Gas Surplus, tapi Kesenjangan Supply-Demand Melebar
Diskusi Strategi Penguatan Sektor Gas Bumi Indonesia yang digelar Energy Editor Society (E2S), di Jakarta, Jumat (16/5). (dok. E2S)
23:27
17 Mei 2025

Gas Surplus, tapi Kesenjangan Supply-Demand Melebar

 

- Konsumsi gas bumi hampir dipastikan terus meningkat seiring dengan strategi transisi energi yang diusung pemerintah. Apalagi temuan cadangan migas dalam beberapa tahun terakhir didominasi gas. Pemerintahan Presiden Prabowo Subianto juga sudah menetapkan swasembada sektor energi melalui hilirisasi gas.

Namun demikian di sisi lain ada kesenjangan cukup besar antara lokasi atau sumber pasokan dengan lokasi permintaan (demand). Untuk itu, pemerintah harus menyiapkan opsi berbagai metode penyaluran atau supply, baik gas pipa maupun dengan beyond pipeline misalnya, seperti LNG.
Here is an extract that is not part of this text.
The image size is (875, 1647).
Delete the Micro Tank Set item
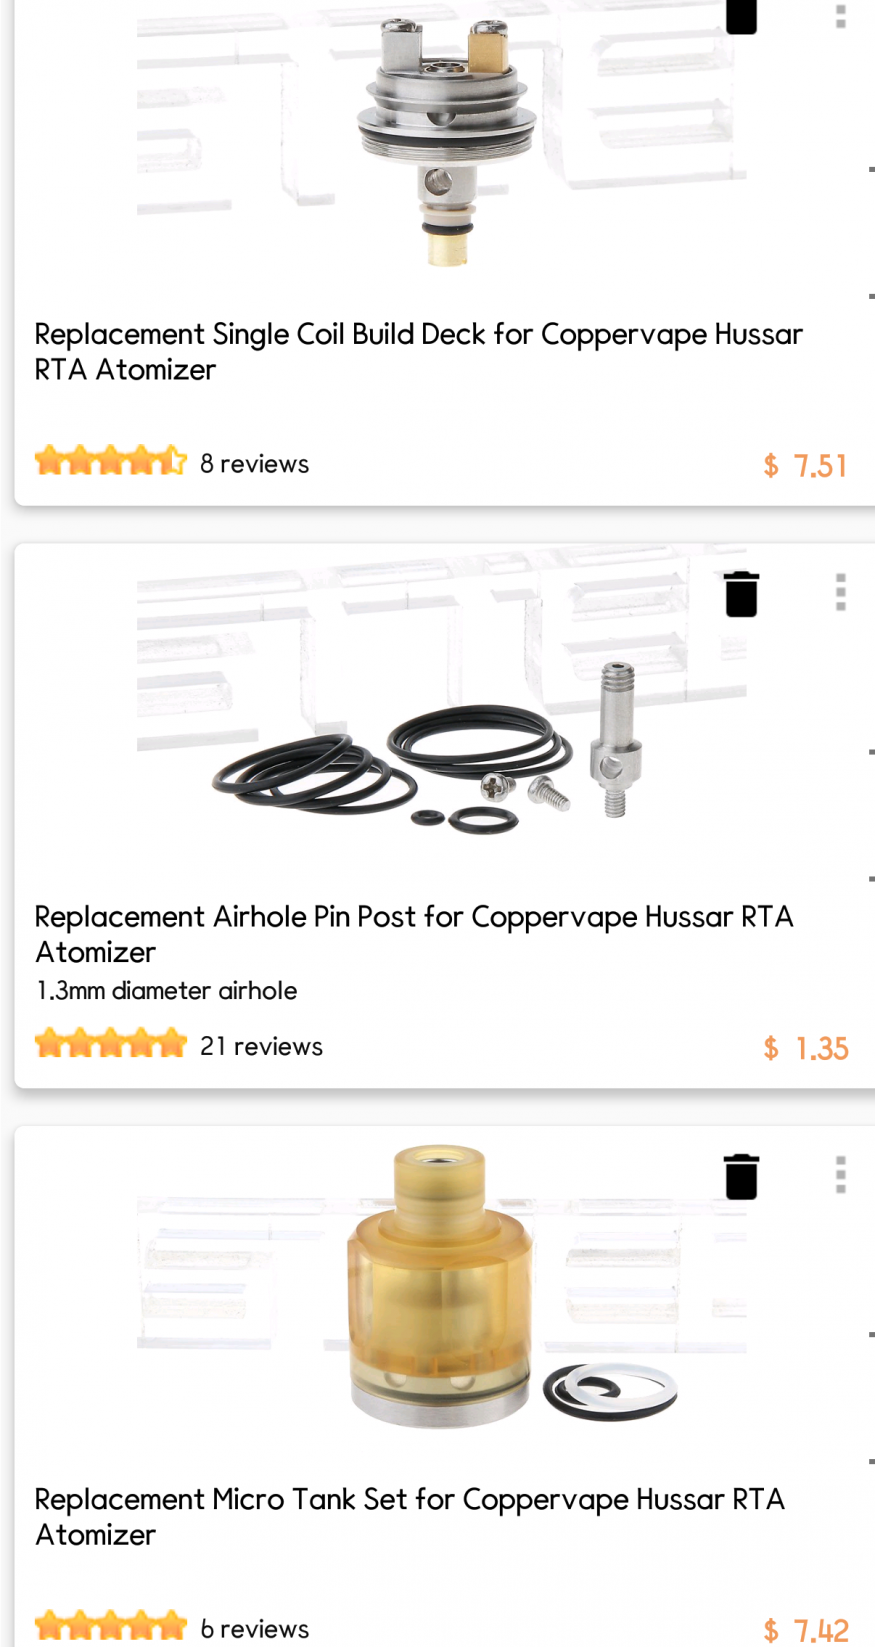click(x=741, y=1176)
Vice President  Komersialisasi Satuan Kerja Khusus Pelaksana Kegiatan Usaha Hulu Migas (SKK Migas), Ufo Budiarius Anwar mengungkapkan, dalam beberapa tahun ke belakang temuan gas cukup besar. Diprediksi juga terjadi pada tahun-tahun mendatang.
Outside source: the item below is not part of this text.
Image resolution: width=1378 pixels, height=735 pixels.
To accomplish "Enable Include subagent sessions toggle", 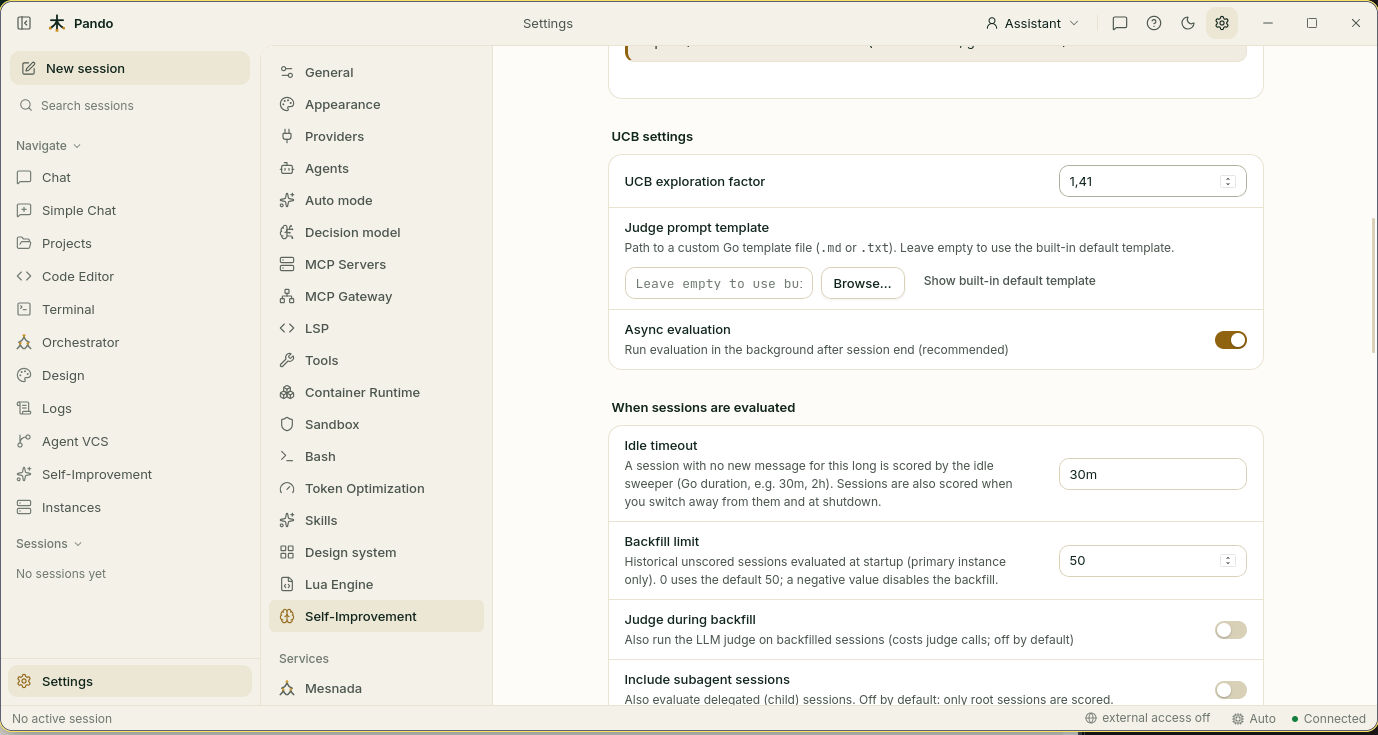I will [1231, 690].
Hanya saja tantangannya adalah temuan tersebut berada di wilayah timur Indonesia, sementara demand terpusat di Indonesia bagian barat. "Kita banyak temuan cadangan gas, tapi daerah timur Indonesia. Jadi, bagaimana bawa cadangan gas menjadi produksi dan dikirim ke end user yang ada di Jawa dan Sumatera?" kata Ufo dalam sesi diskusi Strategi Penguatan Sektor Gas Bumi Indonesia yang digelar Energy Editor Society (E2S), di Jakarta, Jumat (16/5).

Berdasarkan data SKK Migas pada 2024 rata-rata penyaluran gas bumi mencapai 5.613,43 BBTUD dengan persentase pemanfaatan gas bumi sektar 60 persen lebih diperuntukkan kebutuhan domestik. Untuk industri 26,24 persen, kemudian pupuk dan kelistrikan masing-masing 12,3 persen dan 12,51 persen.

Sisanya ada untuk LNG domestik 12,39 persen, untuk lifting minyak 3,73 persen, untuk LPG 1,37 persen, BBG dan jaringan gas masing-masing sebesar 0,13 persen dan 0,22 persen. Sementara untuk ekspor persentasenya hanya 24,17 persen untuk ekspor LNG serta ekspor gas pipa yang diekspor ke Singapura 6,95 persen.

Ufo menuturkan dengan kondisi banyaknya gas yang dimanfaatkan untuk kebutuhan domestik maka dipastikan bahwa gas merupakan lokomotif penggerak ekonomi energi di Indonesia. Untuk itu, perlu ada dorongan serius untuk bisa mengakomodir peningkatan permintaan gas dalam negeri. 

Data SKK Migas menunjukkan bahwa kebutuhan (total demand) gas nasional akan mengalami tren peningkatan moderat dari tahun 2025 sebesar 5.613 MMSCFD hingga mencapai 6.229 MMSCFD pada tahun 2033 dan 5.751 MMSCFD pada 2035. Selama periode 2025 hingga 2035, struktur kebutuhan gas bumi nasional menunjukkan pola yang relatif sama. Sektor kelistrikan, pupuk, dan industri manufaktur akan tetap menjadi pengguna utama, yang memerlukan jaminan pasokan berkelanjutan.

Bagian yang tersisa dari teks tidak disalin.